The mystery of the new glasses

Sep 01, 2018 17:51

I went to choose new glasses last week, and I found a pair I really liked. They were turquoise and looked really fun and kind of quirky, and I felt uplifted looking at my reflection wearing them. Usually when I choose glasses it's like "OK, if I have to wear glasses, these are about the least unflattering," but this pair I actively liked and could imagine myself wearing even if I didn't need glasses.

A week later I went in to pick them up, and had a disappointing surprise. They were black, not turquoise, and looked very boring and severe compared with what I remembered. They were turquoise on the inside - on the backs of the frames, and the insides of the arms.

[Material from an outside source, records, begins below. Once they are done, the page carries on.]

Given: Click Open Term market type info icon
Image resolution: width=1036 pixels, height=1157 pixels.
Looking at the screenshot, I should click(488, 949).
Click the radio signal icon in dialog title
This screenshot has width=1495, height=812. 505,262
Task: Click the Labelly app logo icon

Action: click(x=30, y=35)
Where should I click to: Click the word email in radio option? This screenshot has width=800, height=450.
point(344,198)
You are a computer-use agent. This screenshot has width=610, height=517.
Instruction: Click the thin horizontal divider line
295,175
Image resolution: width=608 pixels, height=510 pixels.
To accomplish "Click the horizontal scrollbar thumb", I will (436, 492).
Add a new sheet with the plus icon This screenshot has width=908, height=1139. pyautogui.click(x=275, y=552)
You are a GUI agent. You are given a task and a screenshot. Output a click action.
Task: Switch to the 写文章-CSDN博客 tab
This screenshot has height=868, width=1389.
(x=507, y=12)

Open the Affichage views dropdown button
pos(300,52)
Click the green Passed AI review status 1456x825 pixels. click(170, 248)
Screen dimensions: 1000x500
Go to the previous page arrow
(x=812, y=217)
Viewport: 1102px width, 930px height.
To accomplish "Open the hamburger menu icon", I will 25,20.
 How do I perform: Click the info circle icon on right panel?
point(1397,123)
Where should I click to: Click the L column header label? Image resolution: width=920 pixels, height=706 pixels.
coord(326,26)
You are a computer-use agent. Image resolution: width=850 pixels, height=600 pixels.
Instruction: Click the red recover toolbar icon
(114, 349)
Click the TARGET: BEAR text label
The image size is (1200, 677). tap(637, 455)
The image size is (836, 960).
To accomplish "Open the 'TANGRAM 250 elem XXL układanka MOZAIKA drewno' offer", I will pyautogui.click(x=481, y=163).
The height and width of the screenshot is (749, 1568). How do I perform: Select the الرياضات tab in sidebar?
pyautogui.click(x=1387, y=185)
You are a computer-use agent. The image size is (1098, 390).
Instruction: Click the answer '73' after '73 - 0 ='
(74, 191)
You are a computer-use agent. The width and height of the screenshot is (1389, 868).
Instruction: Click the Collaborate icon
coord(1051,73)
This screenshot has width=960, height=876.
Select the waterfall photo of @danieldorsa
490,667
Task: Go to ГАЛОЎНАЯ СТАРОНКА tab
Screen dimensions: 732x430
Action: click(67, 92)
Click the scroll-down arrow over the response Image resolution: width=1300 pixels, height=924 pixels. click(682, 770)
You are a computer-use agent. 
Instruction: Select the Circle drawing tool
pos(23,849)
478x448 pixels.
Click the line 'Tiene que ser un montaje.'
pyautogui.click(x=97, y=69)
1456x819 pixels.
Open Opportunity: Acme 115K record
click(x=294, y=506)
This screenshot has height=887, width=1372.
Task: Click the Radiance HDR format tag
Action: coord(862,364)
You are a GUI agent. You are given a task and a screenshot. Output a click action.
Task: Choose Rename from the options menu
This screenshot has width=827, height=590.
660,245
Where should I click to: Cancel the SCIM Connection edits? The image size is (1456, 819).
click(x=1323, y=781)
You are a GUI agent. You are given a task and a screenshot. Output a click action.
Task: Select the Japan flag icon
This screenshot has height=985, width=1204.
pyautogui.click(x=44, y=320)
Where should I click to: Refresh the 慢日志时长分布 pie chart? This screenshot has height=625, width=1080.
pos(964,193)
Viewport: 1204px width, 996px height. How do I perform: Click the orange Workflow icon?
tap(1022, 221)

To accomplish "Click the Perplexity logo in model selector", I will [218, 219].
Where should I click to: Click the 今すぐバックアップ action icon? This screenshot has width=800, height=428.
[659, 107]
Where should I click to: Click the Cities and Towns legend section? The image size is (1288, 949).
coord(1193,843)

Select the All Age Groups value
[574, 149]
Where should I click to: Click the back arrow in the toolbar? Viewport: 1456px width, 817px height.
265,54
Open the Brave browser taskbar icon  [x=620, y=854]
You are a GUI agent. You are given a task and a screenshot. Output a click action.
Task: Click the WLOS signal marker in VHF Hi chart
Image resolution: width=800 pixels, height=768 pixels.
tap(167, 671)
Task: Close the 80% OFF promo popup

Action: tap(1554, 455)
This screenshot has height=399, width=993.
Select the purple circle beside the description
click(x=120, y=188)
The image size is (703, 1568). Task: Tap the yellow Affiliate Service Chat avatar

I thought there must be some mistake - that they'd made up the glasses with the wrong frames, or with the right style but the wrong colour from a choice of colours. But the lady said they only come in this colour (and I looked on the website later and that concurred). She said that this happens quite often - that people remember the cool colour or pattern from the inside of the frames, and are disappointed when the outside is plainer. (And I did notice that a lot of the frames on display had interesting colours or patterns on the inside only. Seems a very weird trend.) I even wondered if they had been mistakenly put together inside out, but I don't think so - the inside has the nose rests moulded onto it, for example.

I know human memory is very fallible, and I know my own visual memory is particularly bad. But... I really remember them being turquoise. I remember seeing them turquoise in my reflection in the mirror. And, most compellingly, the available frames are all displayed with the fronts facing you, and the arms pointing straight out away from you (so it's not like I could have seen the turquoise insides of the arms when they were folded), and if they'd looked black on the rack, I wouldn't even have picked them up.

When wearing them and looking in the mirror, I can see a faint glint of turquoise coming from the edges of the frame. (And apparently this is the reasoning behind the weird inside-decoration trend - for people who want only a subtle turquoise effect on their black glasses.) It's just about possible that, if I saw them from the inside first and thought they were turquoise, I could have seen them in the mirror and mis-parsed the black as turquoise-in-shadow, like some of those optical illusions where the light blue in shadow is objectively the same colour as the dark blue elsewhere...? But that still doesn't explain why I picked them off the rack in the first place.

I tried to see if I could find the original display frames on the rack, but I couldn't see them, and I didn't want to spend too long looking as I had two bored kids in tow. I'll probably go back once term has started. The lady was very nice and said if I didn't like them I could come back soon and get them changed to a different frame for free (although I think my choice will be very limited because these are among the smallest in terms of frame area, and I wouldn't be able to get these lenses swapped into any bigger frames).

The first image is me wearing the new glasses normally. The second image is me holding them against my face inside-out, and colour-wise they look a lot more like what I remembered.